Les Chinois ne sont pas des robots.

Un milliard et demi de citoyens ne peuvent pas être traités comme des robots ; ils ont tous une sensibilité égale à la nôtre et ils revendiquent un traitement capable de leur épargner le désespoir, la solitude face à Big Brother, l’absurdité d’un système qu’ils écarteraient d’une pichenette s’ils finissaient par se rassembler contre leurs bourreaux.
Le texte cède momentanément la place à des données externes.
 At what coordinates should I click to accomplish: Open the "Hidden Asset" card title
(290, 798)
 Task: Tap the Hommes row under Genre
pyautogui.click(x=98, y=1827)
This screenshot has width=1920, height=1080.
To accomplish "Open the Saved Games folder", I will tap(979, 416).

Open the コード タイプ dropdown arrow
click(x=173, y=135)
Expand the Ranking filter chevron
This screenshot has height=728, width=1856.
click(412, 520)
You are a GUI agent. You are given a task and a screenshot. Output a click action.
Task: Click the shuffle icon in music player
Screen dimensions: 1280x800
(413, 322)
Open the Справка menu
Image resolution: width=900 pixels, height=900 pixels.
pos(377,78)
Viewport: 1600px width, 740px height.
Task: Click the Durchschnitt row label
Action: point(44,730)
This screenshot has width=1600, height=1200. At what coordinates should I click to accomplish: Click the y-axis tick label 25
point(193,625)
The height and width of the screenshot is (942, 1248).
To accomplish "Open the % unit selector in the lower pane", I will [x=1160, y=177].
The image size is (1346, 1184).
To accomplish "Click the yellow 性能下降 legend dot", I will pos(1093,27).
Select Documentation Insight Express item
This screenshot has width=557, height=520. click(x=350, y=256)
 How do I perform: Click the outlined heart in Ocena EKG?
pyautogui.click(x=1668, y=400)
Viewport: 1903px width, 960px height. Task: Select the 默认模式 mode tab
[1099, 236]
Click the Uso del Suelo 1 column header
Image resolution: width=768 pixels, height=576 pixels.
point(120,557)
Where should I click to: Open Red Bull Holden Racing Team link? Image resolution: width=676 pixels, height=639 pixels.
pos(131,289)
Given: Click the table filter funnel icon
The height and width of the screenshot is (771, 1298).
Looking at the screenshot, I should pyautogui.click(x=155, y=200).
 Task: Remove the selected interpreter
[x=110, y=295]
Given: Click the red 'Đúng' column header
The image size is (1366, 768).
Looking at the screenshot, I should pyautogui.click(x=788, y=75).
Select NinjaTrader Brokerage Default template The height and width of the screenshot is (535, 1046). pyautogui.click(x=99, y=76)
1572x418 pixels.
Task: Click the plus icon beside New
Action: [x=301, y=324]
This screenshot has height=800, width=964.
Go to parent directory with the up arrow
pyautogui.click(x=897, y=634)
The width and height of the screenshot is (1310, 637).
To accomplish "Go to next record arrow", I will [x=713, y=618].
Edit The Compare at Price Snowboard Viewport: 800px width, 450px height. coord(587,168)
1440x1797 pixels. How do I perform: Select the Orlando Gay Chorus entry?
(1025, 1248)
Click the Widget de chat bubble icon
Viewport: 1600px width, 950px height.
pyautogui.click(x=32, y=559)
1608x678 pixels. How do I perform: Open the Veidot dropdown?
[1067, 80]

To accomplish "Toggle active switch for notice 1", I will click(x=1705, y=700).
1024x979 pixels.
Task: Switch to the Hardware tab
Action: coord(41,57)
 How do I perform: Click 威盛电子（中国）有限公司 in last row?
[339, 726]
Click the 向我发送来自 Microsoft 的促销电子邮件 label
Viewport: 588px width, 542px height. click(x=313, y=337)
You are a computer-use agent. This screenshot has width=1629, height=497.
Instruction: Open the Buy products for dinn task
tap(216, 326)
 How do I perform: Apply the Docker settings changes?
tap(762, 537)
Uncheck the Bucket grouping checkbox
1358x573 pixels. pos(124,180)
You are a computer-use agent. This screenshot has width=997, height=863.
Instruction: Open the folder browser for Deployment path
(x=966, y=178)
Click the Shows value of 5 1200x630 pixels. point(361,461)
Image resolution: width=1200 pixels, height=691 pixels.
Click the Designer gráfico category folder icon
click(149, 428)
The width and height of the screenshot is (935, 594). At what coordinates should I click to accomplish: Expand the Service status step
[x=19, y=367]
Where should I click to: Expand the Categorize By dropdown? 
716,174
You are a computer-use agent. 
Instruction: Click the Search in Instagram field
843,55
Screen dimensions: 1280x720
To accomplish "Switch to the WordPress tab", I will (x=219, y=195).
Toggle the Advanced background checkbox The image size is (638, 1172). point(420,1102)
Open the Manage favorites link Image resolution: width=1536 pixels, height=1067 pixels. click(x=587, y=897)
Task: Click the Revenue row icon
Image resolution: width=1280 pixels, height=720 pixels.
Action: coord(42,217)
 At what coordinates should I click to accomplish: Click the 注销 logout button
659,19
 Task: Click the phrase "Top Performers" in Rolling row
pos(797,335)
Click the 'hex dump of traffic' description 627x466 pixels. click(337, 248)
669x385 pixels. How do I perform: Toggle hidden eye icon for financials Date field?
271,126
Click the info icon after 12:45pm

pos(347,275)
Il s’agit seulement d’un début de révolte, d’un signe avant-coureur qui ne se concrétise guère dès lors que la classe moyenne a des acquis qu’elle refuse de mettre en danger au nom de la liberté. Néanmoins, la remise à plus tard du bénéfice de leur travail plonge le peuple dans la colère, parce que la pandémie a affaibli l’économie et ébréché la valeur de leur épargne et parce qu’on les maintient chez eux quand ils ont plutôt envie de sortir et de dépenser.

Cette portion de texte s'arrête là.